Tornando poi all’esempio con cui abbiamo aperto l’articolo, oltre a cow/beef troviamo pig / pork (“maiale”/ “carne di maiale”), o calf/veal (“vitello”/”carne di vitello”). In altre parole, l’animale ancora in vita ha un nome anglosassone – gli allevatori parlavano inglese – mentre il termine culinario ha origine nel language of power dell’aristocrazia normanna, cioè il francese. In altri termini ancora, i farmers sudavano e sgobbavano per allevare gli animali, mentre i proprietari terrieri erano quelli che poi si mangiavano i frutti di tante fatiche… Dinamiche – e ingiustizie – sociali si riflettono nell’uso della lingua: non è stato questo il primo caso e non sarà ahimé nemmeno l’ultimo.
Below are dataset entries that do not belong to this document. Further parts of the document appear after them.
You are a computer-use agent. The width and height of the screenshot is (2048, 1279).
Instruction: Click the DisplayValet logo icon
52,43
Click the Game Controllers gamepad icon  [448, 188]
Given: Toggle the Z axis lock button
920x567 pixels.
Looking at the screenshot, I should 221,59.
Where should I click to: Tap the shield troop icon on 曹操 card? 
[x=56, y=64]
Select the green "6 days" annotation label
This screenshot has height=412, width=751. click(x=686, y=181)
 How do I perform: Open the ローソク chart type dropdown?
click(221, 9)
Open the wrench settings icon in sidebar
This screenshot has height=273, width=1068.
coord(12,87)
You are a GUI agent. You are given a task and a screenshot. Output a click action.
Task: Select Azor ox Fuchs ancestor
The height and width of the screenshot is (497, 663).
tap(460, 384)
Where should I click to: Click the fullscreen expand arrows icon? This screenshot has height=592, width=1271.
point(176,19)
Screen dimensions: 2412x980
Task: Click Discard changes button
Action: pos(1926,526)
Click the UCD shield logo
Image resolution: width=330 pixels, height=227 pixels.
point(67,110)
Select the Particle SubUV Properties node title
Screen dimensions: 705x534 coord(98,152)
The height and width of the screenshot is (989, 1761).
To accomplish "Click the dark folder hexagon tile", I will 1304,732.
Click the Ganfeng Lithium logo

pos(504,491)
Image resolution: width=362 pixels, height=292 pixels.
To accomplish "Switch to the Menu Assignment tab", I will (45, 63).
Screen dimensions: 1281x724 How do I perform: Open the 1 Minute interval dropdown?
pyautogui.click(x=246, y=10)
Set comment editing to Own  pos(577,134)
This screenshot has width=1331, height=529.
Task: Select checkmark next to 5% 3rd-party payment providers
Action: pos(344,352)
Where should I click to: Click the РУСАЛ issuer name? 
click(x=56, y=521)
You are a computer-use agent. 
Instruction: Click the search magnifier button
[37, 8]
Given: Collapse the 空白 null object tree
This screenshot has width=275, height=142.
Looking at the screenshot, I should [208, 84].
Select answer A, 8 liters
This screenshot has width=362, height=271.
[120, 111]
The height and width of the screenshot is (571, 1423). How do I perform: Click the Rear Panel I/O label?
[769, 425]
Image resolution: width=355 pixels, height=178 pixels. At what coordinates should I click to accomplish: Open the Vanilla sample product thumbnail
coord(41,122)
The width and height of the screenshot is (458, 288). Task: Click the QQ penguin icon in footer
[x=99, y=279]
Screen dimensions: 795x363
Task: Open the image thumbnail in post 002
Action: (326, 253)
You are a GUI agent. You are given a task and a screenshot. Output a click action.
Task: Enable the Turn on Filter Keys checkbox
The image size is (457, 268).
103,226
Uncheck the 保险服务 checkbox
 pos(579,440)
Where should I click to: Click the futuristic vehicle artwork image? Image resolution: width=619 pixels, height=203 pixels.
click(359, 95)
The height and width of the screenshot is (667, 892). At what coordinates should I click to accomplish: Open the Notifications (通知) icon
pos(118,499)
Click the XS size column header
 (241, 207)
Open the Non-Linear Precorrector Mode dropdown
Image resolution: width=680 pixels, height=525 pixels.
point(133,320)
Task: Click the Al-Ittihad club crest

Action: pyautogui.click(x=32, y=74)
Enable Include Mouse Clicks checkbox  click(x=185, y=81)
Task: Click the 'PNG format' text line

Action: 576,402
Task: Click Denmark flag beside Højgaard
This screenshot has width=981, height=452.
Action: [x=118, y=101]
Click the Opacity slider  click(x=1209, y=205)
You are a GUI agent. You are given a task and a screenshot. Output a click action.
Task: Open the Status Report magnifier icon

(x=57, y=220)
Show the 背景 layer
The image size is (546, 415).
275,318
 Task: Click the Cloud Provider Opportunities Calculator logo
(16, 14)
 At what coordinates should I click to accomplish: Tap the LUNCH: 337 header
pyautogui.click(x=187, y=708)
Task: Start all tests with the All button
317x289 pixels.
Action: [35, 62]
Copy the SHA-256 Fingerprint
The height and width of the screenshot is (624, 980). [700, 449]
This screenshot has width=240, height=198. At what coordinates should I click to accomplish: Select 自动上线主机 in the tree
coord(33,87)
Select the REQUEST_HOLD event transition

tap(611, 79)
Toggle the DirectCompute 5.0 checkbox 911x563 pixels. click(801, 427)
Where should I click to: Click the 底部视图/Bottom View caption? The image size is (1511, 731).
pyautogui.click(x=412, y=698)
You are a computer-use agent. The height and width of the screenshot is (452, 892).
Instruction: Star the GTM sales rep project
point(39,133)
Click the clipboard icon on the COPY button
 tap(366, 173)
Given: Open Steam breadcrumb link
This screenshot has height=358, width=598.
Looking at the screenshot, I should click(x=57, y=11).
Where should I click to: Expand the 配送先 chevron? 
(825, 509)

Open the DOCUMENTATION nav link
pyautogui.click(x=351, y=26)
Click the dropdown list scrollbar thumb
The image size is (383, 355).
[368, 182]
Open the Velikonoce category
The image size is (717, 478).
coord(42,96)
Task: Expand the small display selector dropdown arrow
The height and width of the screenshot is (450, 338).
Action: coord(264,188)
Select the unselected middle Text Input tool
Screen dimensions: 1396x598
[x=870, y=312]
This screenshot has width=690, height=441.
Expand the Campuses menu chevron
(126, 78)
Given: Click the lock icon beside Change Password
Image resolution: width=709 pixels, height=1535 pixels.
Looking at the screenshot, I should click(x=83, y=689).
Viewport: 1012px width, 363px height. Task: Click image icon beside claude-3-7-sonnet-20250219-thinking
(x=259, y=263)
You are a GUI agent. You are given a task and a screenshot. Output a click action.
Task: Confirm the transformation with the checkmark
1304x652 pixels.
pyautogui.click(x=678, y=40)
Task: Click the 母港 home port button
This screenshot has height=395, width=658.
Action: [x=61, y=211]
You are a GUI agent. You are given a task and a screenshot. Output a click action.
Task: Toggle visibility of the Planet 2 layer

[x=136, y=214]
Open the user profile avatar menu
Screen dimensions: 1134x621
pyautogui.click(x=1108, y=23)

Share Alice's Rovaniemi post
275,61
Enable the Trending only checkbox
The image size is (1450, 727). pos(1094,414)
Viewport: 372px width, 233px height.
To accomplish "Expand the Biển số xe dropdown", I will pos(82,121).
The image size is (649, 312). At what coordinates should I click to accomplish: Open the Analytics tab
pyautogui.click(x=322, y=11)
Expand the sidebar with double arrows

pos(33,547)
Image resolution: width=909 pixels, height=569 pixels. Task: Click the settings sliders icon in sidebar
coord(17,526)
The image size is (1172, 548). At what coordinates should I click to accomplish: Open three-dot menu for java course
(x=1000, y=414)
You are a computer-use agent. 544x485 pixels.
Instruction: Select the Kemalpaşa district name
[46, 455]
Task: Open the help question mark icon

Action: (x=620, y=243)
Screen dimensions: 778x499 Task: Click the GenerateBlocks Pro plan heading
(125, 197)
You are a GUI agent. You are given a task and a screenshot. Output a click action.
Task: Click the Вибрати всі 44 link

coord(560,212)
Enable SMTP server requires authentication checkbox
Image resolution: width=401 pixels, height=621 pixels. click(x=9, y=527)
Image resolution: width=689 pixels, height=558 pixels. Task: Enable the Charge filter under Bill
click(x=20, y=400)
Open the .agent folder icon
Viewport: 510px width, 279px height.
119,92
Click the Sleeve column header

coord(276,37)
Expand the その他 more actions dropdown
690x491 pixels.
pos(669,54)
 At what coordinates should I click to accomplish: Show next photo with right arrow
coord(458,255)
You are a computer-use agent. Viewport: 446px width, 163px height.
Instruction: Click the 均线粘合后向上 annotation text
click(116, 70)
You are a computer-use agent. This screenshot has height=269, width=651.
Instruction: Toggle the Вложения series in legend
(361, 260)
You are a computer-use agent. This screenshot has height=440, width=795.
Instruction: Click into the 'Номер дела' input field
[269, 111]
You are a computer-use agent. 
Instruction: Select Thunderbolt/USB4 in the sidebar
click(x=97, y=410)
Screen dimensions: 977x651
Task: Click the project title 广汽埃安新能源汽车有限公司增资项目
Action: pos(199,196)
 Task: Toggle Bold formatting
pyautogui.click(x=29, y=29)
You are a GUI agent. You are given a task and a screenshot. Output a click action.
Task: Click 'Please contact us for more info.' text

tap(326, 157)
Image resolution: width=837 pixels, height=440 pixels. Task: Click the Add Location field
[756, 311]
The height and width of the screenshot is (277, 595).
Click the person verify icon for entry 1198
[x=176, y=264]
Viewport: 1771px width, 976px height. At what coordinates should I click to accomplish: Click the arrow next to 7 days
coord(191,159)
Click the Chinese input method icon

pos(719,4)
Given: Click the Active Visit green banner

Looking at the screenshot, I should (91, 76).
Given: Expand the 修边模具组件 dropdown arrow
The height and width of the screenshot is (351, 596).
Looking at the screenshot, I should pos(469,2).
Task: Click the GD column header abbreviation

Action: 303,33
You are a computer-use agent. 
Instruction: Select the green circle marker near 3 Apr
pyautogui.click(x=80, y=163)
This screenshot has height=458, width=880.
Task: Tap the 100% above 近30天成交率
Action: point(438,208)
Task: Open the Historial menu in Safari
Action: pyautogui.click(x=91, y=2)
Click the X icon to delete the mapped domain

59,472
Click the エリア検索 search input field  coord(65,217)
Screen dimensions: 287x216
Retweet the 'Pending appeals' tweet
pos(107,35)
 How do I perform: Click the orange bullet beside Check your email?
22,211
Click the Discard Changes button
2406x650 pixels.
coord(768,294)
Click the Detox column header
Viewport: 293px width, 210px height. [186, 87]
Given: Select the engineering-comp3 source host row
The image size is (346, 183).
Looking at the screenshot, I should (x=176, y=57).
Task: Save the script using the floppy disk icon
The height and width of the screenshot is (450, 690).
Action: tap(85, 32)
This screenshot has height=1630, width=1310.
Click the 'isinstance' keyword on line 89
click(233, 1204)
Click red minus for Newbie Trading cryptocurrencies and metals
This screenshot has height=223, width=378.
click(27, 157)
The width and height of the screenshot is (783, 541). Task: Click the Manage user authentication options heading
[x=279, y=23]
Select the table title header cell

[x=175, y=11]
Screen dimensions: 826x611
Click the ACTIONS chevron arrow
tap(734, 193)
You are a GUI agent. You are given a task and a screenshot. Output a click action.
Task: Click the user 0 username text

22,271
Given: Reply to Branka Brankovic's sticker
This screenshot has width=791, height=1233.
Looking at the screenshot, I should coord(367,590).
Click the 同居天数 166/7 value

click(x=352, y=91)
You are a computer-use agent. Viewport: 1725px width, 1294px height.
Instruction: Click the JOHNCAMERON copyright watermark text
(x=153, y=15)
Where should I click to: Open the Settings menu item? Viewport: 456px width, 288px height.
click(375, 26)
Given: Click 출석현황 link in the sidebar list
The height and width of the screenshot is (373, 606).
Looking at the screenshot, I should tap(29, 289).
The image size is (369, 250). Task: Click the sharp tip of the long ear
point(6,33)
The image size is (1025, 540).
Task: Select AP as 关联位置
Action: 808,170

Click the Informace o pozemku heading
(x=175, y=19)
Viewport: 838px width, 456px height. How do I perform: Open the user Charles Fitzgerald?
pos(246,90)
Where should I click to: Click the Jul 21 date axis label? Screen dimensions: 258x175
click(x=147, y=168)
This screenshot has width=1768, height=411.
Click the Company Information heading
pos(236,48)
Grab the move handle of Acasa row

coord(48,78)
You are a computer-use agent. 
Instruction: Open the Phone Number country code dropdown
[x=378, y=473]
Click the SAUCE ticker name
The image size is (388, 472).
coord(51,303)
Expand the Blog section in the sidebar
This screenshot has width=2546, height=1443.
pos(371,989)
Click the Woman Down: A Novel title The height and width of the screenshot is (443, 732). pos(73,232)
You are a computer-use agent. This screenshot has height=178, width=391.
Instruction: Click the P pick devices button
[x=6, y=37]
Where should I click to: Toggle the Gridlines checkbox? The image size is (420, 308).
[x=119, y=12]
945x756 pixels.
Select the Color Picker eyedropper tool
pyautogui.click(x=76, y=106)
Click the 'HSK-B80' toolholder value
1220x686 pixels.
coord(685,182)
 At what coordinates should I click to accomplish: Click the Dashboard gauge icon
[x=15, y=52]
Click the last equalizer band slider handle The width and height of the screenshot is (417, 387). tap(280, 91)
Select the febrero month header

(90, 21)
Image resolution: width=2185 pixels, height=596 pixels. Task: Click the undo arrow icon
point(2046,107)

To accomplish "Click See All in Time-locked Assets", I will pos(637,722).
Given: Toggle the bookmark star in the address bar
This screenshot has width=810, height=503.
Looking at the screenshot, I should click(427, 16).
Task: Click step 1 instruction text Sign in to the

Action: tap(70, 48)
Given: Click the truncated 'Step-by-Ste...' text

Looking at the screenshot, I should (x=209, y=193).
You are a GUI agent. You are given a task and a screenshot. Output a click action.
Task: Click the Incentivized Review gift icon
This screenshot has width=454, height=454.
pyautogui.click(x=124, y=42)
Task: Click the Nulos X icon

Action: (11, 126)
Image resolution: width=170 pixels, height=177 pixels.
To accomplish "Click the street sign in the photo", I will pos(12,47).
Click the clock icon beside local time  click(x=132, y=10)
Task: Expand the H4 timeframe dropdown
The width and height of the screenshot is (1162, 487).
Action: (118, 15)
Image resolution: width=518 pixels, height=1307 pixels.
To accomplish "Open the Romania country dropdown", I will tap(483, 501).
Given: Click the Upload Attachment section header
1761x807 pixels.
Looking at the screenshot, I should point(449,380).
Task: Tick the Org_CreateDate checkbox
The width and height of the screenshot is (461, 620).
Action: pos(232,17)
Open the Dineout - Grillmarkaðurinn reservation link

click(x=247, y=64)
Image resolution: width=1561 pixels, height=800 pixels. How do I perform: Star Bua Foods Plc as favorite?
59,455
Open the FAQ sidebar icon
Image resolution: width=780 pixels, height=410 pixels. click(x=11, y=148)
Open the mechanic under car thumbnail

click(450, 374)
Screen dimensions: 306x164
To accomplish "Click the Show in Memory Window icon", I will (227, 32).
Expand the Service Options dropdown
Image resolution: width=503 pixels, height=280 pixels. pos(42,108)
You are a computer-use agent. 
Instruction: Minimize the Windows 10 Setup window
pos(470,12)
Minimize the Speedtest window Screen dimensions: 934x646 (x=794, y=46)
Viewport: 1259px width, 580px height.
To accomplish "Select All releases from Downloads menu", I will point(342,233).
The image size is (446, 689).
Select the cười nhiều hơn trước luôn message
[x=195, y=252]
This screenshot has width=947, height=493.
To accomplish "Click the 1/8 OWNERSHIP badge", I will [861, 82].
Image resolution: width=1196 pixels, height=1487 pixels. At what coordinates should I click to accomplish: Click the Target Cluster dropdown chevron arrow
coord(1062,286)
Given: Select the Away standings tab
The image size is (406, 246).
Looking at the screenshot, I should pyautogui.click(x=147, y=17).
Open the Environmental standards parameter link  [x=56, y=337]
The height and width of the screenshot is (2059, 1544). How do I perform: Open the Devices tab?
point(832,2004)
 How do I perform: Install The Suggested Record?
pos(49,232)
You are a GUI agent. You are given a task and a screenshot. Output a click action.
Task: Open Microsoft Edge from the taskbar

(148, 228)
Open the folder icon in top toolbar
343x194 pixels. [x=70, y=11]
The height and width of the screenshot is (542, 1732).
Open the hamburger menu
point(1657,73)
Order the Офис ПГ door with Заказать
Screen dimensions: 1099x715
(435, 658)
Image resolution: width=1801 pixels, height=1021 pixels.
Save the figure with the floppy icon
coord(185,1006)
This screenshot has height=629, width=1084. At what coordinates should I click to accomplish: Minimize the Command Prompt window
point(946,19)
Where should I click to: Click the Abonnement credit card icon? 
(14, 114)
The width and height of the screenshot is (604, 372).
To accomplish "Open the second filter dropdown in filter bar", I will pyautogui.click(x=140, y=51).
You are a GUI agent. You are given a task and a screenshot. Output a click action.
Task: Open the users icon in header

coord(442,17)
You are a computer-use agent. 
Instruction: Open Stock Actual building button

L’influenza del francese, tuttavia, non è solo legata al lessico. In generale, i livelli di analisi di una lingua riguardano anche la fonologia, ovvero lo studio dei suoni, e la sintassi, che studia come le parole si combinano per costruire le frasi e a loro volta diverse frasi creano un periodo (l’insieme di parole comprese tra due punti fermi).

Dal punto di vista fonologico, il francese contribuì ad alcuni cambiamenti nei suoni vocalici. Per quanto riguarda la sintassi, l’inglese era caratterizzato dalla presenza di frasi coordinate, collegate da congiunzioni come and (“e”), but (“ma”), so (“così”). Nonostante l’inglese moderno presenti ancora tendenzialmente dei periodi semplici, il francese, lingua romanza, ha aumentato il livello di subordinazione tra le frasi in un periodo.

Nel XVI secolo, in cui si fa convenzionalmente finire il periodo del Middle English, convivevano ormai nella lingua inglese tre “anime”: germanica, franco-normanna e greco-latina. L’inglese era pronto per partire alla conquista del mondo… Bye bye!